We’ve talked a lot about the data lake ecosystem on our blog to help organizations accelerate adoption and spearhead new data lake-driven initiatives. In this post, we expand upon best-of-breed data lake architecture by explaining how modern BI and visualization tools have adapted to support the data lake concept.
Let’s assume that you’ve managed to ingest data in your lake, have put together a strong governance layer to organize your data, and are using Trifacta to allow users the ability to explore and prepare that data themselves. Now, you’re able to construct the visual dashboards and reports needed to drive insight for your business.
When it comes to analytics, enabling ease-of-use and a quick turn-around time are vital, yet the growing volume and variety of data that users work with has the potential to inhibit a smooth analytic delivery. On top of that, increased user demand within the organization means that there is more pressure for analysts to get it right.
We find that organizations are better off adopting a modern process—instead of bringing the data (or, in most cases, only a portion of the data) to analysts, analysts should come to the data. Trifacta partner, Arcadia Data, does just that, bringing business intelligence to the end users on top of Hadoop. In this post, we’ll take a closer look at how they do it.
One trusted place to explore and share
Traditional BI and visualization tools usually work for smaller data sets, but when it comes to large volumes of data in Hadoop and other big data technologies, they may have limitations on scale and other enterprise capabilities.
To solve for this, the traditional approach to BI has been to create many data marts or enterprise data warehouses for different granularities and aggregations, in turn causing the systems to become disconnected and siloed. Odds are, you’ve experienced the consequences of this—both you and your colleague come prepared to a meeting with different values for the same measure, and it’s back to the drawing board. These siloes make the whole system difficult to maintain, slow, and, worse yet, produce inconsistent data.
Only by storing data in one place can organizations dismantle these siloes. Hadoop solves the data storage and processing issues, but modern visualization must be able to keep up. It should be able to scale and leverage the flexibility that Hadoop provides with dynamic and constantly evolving schemas, while also enabling users to report different granularities and share with consistent outcome.
Arcadia Data provides the ease and convenience of a web based visualization solution at scale with sharing enabled across users. On top of that, Arcadia Data also allows users to visualize real-time streaming data and non-Hadoop data, all in one simple user interface.
On cluster architecture
Like Trifacta, Arcadia Data has pure, on-cluster architecture in order to empower users to directly access data in Hadoop without copying it into a proprietary format. Better yet, it allows non-technical users to do this work—with a simple, web-based visual interface, users can make sense of complex data without it having to leave the cluster.

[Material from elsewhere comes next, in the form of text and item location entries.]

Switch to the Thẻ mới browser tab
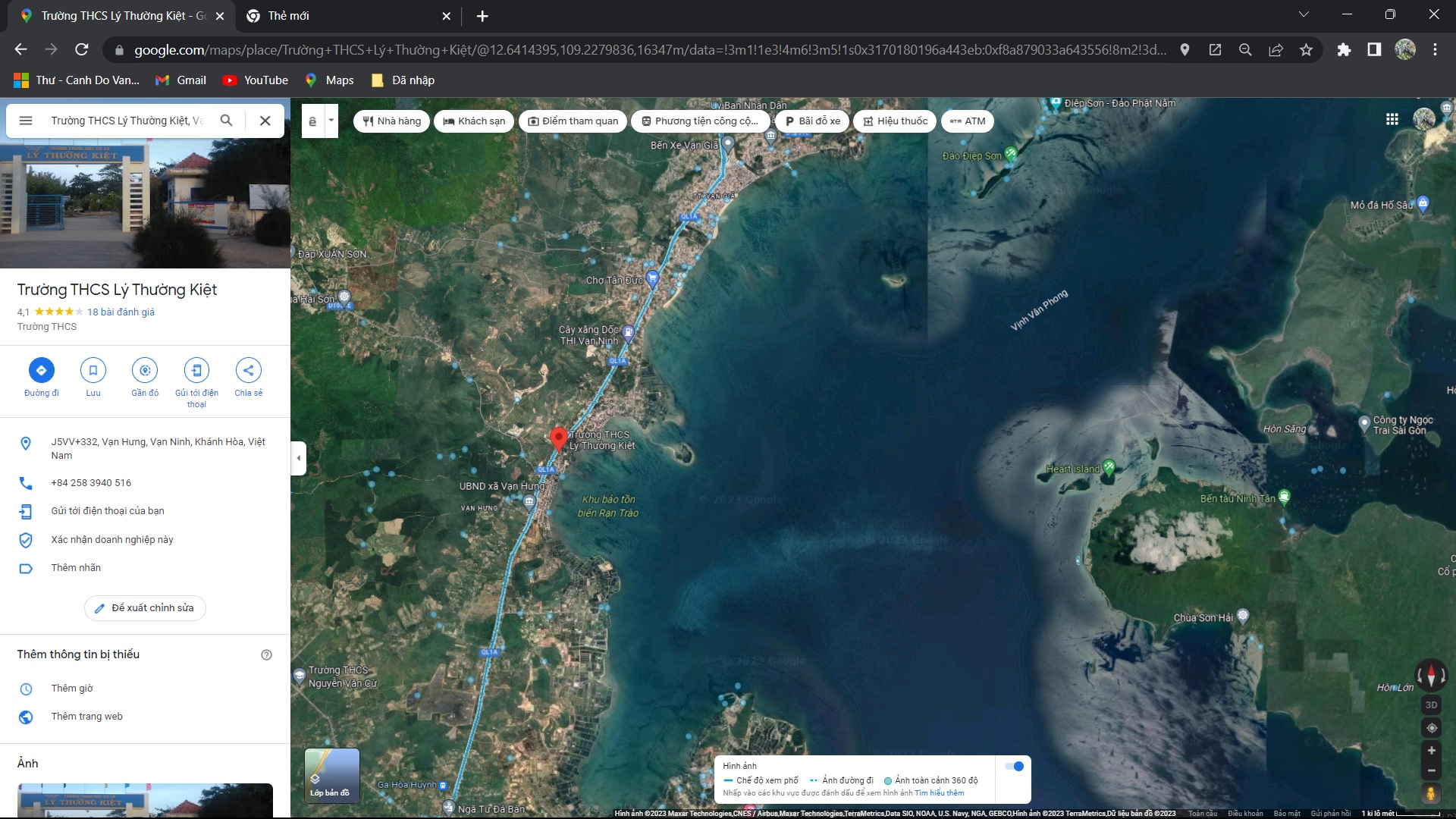1456x819 pixels. pos(288,16)
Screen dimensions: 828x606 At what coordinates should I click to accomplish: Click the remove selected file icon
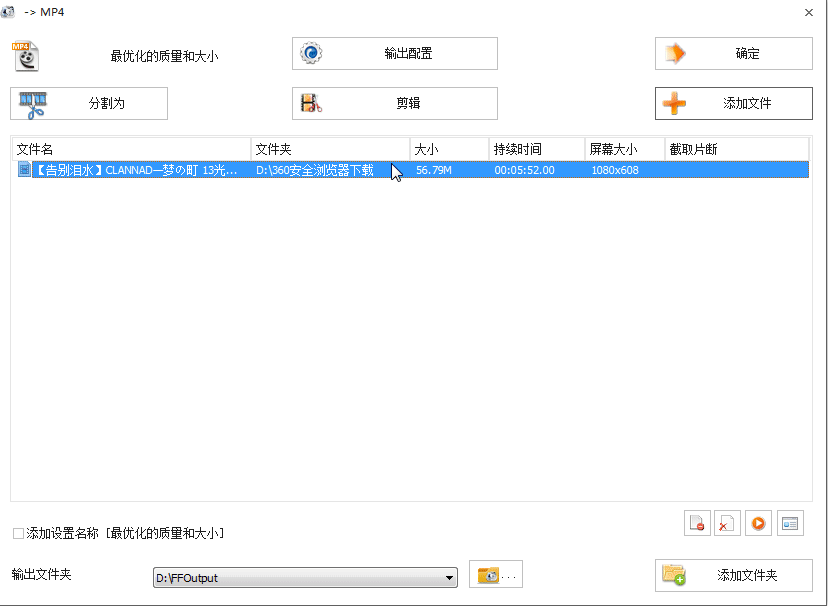(x=697, y=523)
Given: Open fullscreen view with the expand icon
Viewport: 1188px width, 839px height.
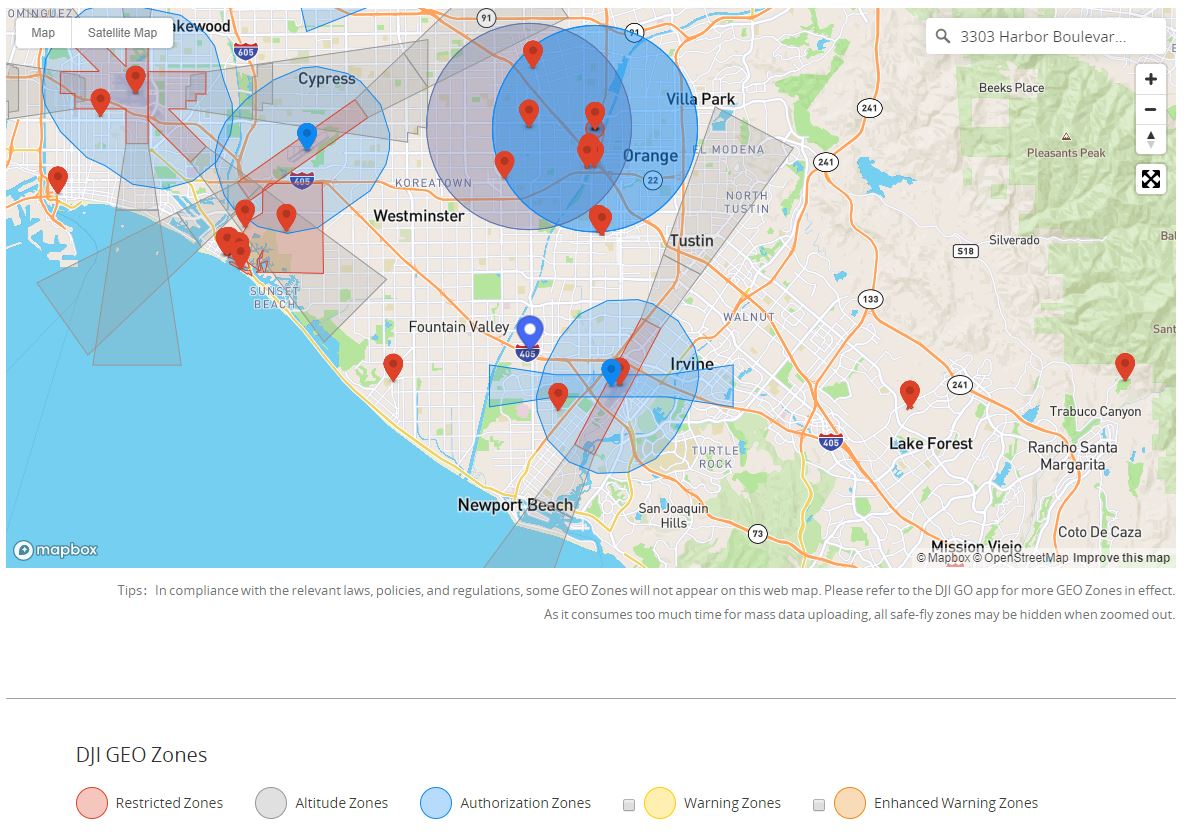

Arcadia’s Hadoop Native BI platform sits on every node of the distributed Hadoop cluster—right where the data lives—which eliminates the need for any additional hardware or complex software technologies and servers that legacy BI tools generally require. With this converged architecture, Arcadia Data:
- Eliminates the need and cost of data warehouses, data marts, cubing engines, & BI servers
- Significantly enhances performance of analytical queries
- Mitigates security risks, data leakage, and fragmented security inherent in moving data
- Provides direct access to 100% of your Hadoop data (vs. extracting only smaller bits)
Leveraging Hadoop Native Security
Since Arcadia Data is situated directly on cluster, its visualization tier complies with the security and role-based data access protocols defined at the raw data-level within Hadoop. This is the same approach that Trifacta has taken from our early beginnings by leveraging native Hadoop functions. Being native to Hadoop enables users to inherit these critical features, regardless of what the Hadoop distribution is.
Arcadia Data + Trifacta
Arcadia Data combines direct access to data in Hadoop with powerful and self-service flexible visual analytics, while Trifacta has the same guiding principles for data preparation. The combined solution of these two best-of-breed technologies, both engineered with Hadoop in mind, has seen proven success in our joint customers, such as Kaiser, Nordea, Marketshare, or Teliasonera. Our customers have significantly reduced time, resources, and cost from ingestion to data insight delivery to the end-users with a best-of-breed data lake solution.